I let myself into that apartment building and rush downstairs, moving quickly, but not suspiciously quickly. City people often have a pretty fast stride anyway.

I go downstairs, around the back, across another block or two, then get on a bus.

I’ve escaped. Again.

It’s hard not to smile to myself as I realize that. This woman is throwing all her resources at me, and they’re doing nothing that a bunch of incompetent and immature frat boys aren’t capable of.

* * *

Simon

I am worried about Lydia, but where she is concerned, I have to assume that no news is good news. I am being held in one of the reinforced high security labs, designed for products that need extra security. The general idea was to provide safety, not become a prison, but I suppose it works both ways.

I am going to escape, obviously. I want to do as little damage as possible when I do, and I also want to ensure that I give as little of my work away as I can.

I have a theory that I have done advanced damage to my DNA. I suspect that when the next full moon comes, I might be able to shift into my wolf form due to instabilities in my phenotype. When I look at my cells, I see a war going on, one that is being won by my human side by only a thin margin.

Veronica does not know what she has caged, and I have no intention of making that clear to her.

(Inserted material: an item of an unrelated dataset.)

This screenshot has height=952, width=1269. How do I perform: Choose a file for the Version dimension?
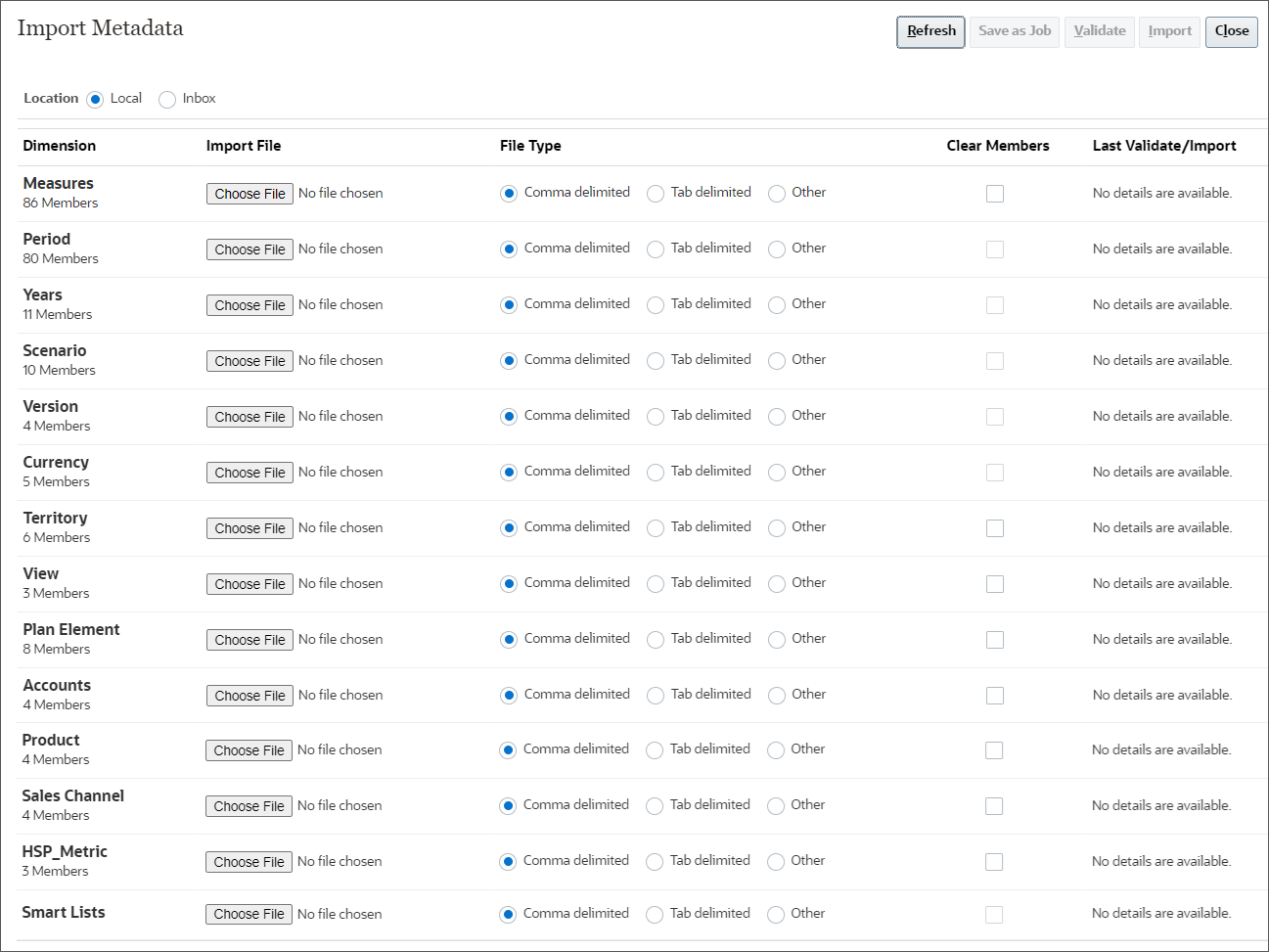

The full moon is less than a week away, and when it comes, all hell is going to break loose.

In the meantime, I putter about pretending to give her what she wants so she leaves me alone. Most of her energy is focused on catching Lydia, which is how I know Lydia is fine. The mutterings I hear make it apparent that things are not progressing easily on that front.

“Does she have background we’re not aware of?”

“Hm?” I have a pipette held carefully above a vial, which gives me every reason to respond in a distracted manner to this interrogation.

“Lydia. Does she have some sort of other background besides as a tech writer?”

“I don’t know. She might do Pilates from time to time?”

Veronica scoffs. “She’s evading the men.”

“She has good reason to. Necessity has always been the mother of invention. Did you think she was going to turn herself in? You’re not the police. For all she knows you want to hurt her, and you have no real authority.”

“I thought she’d sacrifice herself for you, the same way she did when she sat in that car for weeks, waiting for you like a lost puppy.”

“That was different. She was doing that of her own free will. What you’re suggesting is her sacrificing herself to be vulnerable to you, and gaining nothing for me. That’s never going to happen.”

Veronica is displeased.

“Hard, isn’t it,” I say.

“What’s hard?”

“Crossing all the lines, pushing all ethical concerns and boundaries out of the way in hopes of getting what you want, only to discover that there’s nothing really to be gained at all, that those boundaries and ethics were there because they’re effective as well as moral.”